The NJEA, Norcross said, has spent decades extracting exorbitant financial benefits from the state by brow-beating and threatening both Democrats and Republicans in Trenton. He said the organization doesn’t actually represent the interests of the thousands of teachers working in public school classrooms in New Jersey, but rather the financial and political interests of union officials. If the NJEA was truly interested in the working teachers, Norcross said, it would join him in supporting pay incentives for those teachers who excel as educators, rather than clinging to the failed tenure system as the guideline for raises and promotions.
“Using the hard-earned dues of its member teachers, the NJEA is trying to influence, intimidate and threaten public officials, community leaders, parents and students who oppose its do-nothing strategy to change urban education,” Norcross. “I will not be intimidated, and neither will the respected, determined members of the coalition fighting for the rights of kids and parents, especially those in our urban centers.”
Norcross said the NJEA was misleading the public in asserting that he was working against the interests of organized labor. His father was president of the AFL-CIO Central Labor Council, and his brother, Donald, is current president of that organization, as well as business agent for the local Electricians Union. “My family,” Norcross said, “has far greater organized labor credentials than anybody at NJEA.”

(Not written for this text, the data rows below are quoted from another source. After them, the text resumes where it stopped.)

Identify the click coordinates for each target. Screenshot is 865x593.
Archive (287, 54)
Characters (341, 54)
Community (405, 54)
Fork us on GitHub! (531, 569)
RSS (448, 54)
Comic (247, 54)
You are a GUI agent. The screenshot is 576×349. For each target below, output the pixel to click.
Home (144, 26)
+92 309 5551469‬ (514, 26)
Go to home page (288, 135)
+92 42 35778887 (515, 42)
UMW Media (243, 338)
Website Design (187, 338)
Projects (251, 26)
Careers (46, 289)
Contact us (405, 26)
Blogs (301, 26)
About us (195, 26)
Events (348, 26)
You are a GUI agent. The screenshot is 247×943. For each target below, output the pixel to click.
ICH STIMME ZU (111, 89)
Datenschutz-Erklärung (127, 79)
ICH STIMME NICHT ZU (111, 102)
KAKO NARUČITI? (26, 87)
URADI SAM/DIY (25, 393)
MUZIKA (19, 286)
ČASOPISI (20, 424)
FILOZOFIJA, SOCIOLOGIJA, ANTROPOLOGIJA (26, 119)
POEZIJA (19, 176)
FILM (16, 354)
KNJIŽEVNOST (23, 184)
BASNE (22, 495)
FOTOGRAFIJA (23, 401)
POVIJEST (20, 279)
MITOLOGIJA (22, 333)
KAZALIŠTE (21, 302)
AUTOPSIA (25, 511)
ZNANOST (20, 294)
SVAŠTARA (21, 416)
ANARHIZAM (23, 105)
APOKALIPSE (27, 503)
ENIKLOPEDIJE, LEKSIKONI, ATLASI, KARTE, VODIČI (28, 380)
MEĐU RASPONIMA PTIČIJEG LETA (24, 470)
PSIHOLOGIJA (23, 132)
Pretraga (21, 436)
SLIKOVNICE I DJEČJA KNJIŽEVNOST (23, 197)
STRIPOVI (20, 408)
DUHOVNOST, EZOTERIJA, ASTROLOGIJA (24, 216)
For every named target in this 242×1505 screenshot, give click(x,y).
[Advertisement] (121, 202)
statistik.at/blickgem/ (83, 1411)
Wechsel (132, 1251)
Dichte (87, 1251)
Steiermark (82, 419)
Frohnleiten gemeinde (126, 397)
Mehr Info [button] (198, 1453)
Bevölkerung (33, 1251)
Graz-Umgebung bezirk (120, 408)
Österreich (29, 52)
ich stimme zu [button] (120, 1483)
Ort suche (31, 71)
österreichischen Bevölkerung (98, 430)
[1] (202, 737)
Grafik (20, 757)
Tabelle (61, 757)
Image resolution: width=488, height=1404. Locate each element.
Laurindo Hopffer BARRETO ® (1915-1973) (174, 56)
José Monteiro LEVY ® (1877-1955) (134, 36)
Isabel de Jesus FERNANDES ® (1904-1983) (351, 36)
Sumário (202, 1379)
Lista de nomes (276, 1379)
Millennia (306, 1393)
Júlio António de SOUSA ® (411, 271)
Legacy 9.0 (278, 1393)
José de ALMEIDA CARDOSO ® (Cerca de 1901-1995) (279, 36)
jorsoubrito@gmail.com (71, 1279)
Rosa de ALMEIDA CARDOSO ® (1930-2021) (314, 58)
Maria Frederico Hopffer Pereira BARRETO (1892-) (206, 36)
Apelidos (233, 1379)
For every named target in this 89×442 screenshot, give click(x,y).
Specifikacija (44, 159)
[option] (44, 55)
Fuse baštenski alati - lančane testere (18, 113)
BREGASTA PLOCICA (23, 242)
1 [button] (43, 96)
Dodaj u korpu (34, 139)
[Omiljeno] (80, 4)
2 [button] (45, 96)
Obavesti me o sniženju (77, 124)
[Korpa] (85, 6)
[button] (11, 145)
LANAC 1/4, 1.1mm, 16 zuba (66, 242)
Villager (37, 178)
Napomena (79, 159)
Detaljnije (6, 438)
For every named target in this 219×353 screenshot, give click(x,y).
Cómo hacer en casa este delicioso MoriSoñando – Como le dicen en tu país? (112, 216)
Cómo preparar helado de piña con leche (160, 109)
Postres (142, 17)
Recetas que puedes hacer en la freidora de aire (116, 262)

He also dismissed the NJEA’s assertion that his insurance company stood to benefit from his efforts. Norcross said his company, Conner-Strong, is a national business that operates in all 50 states and is “not dependent on the outcome of health-care debates in any particular state. The changes being discussed in New Jersey have no real bearing on our national business model one way or another.” He added that the company obtains contracts based on competitive bidding, and that it has a longstanding ban on corporate and personal political contributions.
Norcross stressed that his involvement in the education reform movement grew out of his longtime association with Cooper Hospital, which is located in the city of Camden. He said he has seen firsthand how deteriorating schools can help drag a city down. He said it is “impossible to grow a strong, vibrant city without quality schools and safe streets and neighborhoods.”